A ROSH HASHANAH MEMORY
Definitions:
shayna – pretty
punim – face

It was a Rosh Hashanah many years ago. I planned to attend an event at the San Francisco Women’s Building where I knew I would run into Judy Freespirit. She and I were founding members of Fat Lip Readers Theater working hard for the cause. She was someone for whom I had tremendous respect, some awe, and to be honest, she intimidated me a bit by her force and spirit. I wanted to be thought well of by her–cool, savvy, smart.

Growing up in a secular Jewish family, I was new to the rituals and practices of Rosh Hashanah. A good friend taught me how to say Happy New Year in Hebrew–L’Shana Tova–and I practiced and practiced in anticipation of going to the event and greeting Judy with my oh-so-smooth salutation.

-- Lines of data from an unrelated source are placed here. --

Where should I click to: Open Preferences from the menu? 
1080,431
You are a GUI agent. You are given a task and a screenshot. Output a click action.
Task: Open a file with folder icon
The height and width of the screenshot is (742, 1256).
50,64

When I saw her, I eagerly approached her and said, “La Shayna Nova, La Shayna Nova!”

She smiled and twinkled and replied, “And a pretty car to you, too!”

I was mortified. My attempt to impress left me with egg on my punim.

Several years later, I attended Judy’s one woman show, also at the women’s building. She had asked Sylvia Kohan to be her singing coach, for it appeared that Judy was nervous and self-conscious about singing in public.
The performance was, of course, wonderful and her singing delightful.

Now, the impossible has happened. Judy died last Friday. Yes, we have her extraordinary writing; yes, we have her papers preserved and her oral history videotaped; yes, we have our memories. It’s not enough. We no longer have her corporeal magnificence, her hearty laugh, her ironic humor, and her creative and uncompromising politics.

Sylvia, open your arms. Here comes Judy.